• _WORK TASK_: Nothing but the pictures may be left out. Restate the rest of the entries word for word.

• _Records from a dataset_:
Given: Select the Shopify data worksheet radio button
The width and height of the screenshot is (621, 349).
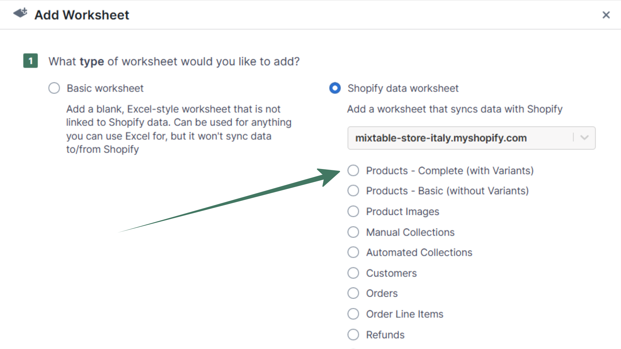Looking at the screenshot, I should tap(335, 88).
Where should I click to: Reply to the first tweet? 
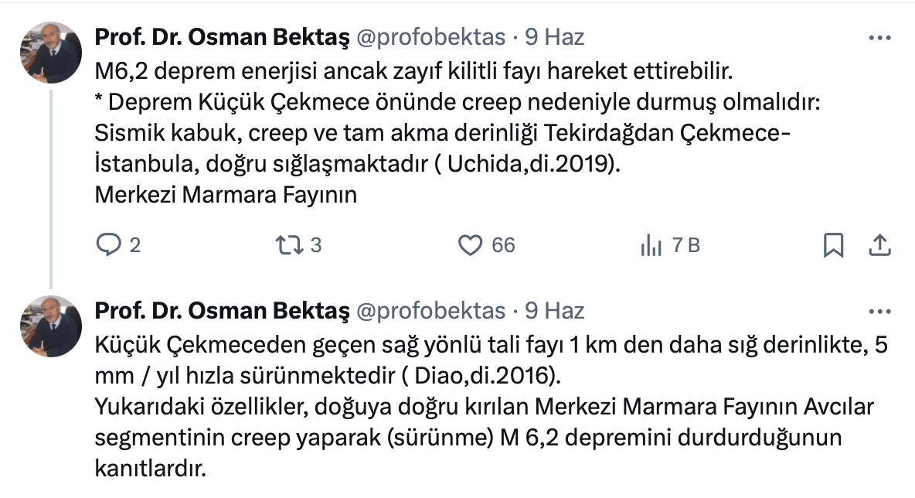point(107,245)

• _SOLUTION TO THE EXERCISE_:
Given: Select the Shopify data worksheet radio button
The width and height of the screenshot is (621, 349).
Looking at the screenshot, I should tap(335, 88).
Where should I click to: Reply to the first tweet? 
point(107,245)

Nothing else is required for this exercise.